• Problem statement: Scan the entries for lines with the word "chevron", then copy those lines.

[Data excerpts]
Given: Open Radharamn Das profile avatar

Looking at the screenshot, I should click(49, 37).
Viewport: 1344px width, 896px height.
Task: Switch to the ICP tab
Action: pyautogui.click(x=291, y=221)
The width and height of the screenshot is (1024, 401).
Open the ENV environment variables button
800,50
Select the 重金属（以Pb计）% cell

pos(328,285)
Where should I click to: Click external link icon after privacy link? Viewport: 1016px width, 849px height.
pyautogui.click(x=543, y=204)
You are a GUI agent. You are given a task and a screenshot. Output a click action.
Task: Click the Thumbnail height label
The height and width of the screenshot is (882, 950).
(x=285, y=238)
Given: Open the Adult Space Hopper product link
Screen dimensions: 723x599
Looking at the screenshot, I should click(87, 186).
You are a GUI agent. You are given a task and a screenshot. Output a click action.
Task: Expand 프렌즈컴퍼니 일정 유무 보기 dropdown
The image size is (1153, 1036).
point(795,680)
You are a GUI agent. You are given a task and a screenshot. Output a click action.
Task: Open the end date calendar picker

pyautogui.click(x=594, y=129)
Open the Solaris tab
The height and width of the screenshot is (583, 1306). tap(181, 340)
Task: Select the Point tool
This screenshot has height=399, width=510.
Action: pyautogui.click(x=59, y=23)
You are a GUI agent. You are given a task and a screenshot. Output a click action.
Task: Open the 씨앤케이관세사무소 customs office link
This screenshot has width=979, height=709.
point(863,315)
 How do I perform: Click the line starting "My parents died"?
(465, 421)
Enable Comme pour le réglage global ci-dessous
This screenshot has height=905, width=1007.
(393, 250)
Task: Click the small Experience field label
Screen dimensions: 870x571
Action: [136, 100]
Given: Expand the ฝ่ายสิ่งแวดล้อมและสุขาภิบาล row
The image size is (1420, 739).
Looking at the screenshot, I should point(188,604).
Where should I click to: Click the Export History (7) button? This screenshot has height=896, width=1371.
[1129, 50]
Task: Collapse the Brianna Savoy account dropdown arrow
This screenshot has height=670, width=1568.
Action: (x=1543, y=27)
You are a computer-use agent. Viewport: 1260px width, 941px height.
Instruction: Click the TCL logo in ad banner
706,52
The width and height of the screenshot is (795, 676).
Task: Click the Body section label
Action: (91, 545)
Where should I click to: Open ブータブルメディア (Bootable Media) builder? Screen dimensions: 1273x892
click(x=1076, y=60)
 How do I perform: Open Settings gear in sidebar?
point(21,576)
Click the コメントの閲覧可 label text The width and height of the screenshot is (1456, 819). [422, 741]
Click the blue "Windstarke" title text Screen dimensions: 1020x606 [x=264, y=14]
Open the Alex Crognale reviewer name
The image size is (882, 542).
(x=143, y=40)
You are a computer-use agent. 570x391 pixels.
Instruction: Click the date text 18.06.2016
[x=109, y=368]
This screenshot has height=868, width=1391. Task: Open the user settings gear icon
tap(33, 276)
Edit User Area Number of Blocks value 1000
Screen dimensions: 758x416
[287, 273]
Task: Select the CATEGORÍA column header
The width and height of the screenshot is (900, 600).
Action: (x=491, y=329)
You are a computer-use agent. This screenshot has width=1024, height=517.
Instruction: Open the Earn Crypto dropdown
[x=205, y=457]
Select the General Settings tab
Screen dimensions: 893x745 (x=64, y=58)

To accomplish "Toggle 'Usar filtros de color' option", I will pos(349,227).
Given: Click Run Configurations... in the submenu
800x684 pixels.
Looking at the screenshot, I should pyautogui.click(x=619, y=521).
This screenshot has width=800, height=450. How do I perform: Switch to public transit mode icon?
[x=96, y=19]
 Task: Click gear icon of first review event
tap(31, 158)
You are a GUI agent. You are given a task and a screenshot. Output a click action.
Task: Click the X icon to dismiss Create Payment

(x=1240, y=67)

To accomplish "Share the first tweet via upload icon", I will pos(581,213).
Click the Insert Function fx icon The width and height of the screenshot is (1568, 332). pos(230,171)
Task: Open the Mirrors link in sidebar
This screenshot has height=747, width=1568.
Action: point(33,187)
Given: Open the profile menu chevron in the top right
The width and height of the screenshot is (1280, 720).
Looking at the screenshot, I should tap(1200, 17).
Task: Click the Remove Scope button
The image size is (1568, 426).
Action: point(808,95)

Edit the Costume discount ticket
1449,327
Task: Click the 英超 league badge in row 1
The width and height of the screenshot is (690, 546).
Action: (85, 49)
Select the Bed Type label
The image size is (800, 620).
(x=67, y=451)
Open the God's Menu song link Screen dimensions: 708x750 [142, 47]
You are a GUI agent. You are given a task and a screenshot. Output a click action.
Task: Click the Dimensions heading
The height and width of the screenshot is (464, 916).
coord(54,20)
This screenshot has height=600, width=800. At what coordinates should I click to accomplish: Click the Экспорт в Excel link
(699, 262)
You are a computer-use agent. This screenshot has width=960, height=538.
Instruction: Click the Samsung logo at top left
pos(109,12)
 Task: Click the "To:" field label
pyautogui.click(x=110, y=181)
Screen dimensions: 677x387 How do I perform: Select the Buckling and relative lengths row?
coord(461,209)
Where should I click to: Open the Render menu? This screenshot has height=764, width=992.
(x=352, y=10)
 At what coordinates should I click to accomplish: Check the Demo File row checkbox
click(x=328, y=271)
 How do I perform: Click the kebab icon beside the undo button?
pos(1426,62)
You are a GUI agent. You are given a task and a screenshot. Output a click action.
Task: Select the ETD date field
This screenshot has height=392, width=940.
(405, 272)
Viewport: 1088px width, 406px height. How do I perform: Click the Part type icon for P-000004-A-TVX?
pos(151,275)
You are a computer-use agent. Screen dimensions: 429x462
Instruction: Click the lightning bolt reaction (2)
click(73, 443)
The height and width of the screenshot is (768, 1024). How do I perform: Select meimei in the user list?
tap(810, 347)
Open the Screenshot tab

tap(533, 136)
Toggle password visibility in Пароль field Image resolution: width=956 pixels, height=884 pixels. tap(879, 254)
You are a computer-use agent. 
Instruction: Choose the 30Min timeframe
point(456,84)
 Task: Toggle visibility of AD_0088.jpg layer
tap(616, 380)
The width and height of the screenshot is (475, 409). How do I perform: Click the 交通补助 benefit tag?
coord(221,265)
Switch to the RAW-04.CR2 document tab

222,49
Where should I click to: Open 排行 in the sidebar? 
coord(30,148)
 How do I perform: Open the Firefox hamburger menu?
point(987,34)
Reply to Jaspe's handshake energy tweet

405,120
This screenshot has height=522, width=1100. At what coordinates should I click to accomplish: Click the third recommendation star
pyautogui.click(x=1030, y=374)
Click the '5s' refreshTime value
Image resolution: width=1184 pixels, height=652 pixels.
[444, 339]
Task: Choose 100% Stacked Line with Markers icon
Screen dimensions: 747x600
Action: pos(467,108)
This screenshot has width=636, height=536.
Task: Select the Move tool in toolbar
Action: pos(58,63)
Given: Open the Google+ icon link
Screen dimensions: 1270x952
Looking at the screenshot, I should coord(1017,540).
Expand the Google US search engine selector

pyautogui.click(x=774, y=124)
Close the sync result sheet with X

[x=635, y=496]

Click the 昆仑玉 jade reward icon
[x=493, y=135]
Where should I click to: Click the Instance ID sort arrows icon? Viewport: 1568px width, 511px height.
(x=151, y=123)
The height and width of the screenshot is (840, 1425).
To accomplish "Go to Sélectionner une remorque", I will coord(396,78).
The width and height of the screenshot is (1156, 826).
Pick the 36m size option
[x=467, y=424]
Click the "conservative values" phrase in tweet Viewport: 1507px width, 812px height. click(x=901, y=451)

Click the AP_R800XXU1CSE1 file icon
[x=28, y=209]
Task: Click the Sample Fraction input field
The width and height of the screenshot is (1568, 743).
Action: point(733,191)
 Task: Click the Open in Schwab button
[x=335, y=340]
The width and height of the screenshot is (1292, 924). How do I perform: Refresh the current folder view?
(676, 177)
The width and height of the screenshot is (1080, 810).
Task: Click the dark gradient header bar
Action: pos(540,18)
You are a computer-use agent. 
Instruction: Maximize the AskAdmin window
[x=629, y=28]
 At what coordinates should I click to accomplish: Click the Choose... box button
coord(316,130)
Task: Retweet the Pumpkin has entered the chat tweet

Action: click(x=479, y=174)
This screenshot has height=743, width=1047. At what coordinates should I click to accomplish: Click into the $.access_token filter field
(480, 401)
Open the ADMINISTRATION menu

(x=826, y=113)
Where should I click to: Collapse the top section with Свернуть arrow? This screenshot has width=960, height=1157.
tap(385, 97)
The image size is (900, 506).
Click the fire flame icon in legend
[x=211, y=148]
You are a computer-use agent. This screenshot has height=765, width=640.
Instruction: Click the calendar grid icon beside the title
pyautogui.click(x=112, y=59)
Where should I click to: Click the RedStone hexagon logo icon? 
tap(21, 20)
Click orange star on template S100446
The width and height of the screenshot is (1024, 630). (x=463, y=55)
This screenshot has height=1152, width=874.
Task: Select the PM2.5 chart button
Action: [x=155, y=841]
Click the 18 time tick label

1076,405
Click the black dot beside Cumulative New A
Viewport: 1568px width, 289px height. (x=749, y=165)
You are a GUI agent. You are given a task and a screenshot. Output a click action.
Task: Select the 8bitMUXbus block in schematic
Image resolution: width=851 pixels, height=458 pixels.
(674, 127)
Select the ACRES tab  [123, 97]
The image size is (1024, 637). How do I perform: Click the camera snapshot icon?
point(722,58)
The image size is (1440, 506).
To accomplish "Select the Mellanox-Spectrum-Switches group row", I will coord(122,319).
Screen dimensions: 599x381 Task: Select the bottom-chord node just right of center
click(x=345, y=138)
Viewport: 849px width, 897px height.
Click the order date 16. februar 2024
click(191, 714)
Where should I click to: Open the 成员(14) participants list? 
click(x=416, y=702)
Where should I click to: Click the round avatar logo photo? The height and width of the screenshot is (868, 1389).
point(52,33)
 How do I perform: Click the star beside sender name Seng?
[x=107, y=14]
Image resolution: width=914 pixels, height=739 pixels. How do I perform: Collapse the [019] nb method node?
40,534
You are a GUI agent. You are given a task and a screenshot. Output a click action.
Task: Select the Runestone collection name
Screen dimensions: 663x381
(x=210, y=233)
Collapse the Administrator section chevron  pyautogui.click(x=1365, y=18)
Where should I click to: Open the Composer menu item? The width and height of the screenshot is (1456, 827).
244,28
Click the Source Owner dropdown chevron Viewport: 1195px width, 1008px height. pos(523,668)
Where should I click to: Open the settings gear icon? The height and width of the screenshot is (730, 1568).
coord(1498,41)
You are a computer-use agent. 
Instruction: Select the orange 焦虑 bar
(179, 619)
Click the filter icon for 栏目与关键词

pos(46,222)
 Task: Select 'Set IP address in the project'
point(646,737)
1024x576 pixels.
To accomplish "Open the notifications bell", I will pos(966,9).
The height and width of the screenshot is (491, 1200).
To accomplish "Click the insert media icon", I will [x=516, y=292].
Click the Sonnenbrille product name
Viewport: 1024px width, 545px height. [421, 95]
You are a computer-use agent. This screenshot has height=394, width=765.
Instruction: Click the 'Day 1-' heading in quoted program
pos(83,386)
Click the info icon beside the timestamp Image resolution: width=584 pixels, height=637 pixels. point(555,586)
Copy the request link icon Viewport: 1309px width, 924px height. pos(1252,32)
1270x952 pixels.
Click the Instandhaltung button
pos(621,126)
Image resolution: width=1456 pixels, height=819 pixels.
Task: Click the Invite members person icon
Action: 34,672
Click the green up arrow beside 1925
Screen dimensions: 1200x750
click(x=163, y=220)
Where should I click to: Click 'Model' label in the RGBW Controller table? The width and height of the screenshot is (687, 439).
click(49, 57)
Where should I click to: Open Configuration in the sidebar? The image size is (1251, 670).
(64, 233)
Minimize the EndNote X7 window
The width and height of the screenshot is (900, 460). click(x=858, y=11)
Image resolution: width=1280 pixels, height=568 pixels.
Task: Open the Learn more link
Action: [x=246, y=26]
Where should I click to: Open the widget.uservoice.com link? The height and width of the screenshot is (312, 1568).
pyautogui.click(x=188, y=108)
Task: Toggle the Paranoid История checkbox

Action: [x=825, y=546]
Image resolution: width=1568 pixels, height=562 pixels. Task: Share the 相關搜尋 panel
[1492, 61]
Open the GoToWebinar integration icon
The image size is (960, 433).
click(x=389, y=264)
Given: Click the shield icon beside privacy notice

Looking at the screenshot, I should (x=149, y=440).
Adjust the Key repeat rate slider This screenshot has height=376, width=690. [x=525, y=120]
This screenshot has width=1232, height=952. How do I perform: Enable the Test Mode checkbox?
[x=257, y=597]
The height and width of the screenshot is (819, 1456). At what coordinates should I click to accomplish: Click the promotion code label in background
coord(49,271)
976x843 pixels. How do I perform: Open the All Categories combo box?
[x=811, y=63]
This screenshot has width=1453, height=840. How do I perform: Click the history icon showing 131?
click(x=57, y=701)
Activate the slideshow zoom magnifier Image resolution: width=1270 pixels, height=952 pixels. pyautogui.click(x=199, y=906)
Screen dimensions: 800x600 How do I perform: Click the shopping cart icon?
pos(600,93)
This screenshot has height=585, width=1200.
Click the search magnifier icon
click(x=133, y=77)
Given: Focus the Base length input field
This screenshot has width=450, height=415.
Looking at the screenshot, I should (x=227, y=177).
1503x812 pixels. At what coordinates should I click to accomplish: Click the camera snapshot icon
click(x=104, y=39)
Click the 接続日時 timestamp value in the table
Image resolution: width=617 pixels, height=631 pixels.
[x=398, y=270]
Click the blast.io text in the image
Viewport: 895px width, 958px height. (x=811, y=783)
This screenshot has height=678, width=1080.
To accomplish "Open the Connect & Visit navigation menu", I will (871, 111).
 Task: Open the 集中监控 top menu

• Solution to this exercise:
Given: Open the profile menu chevron in the top right
Collapse the Administrator section chevron  pyautogui.click(x=1365, y=18)
Click the Source Owner dropdown chevron Viewport: 1195px width, 1008px height. pos(523,668)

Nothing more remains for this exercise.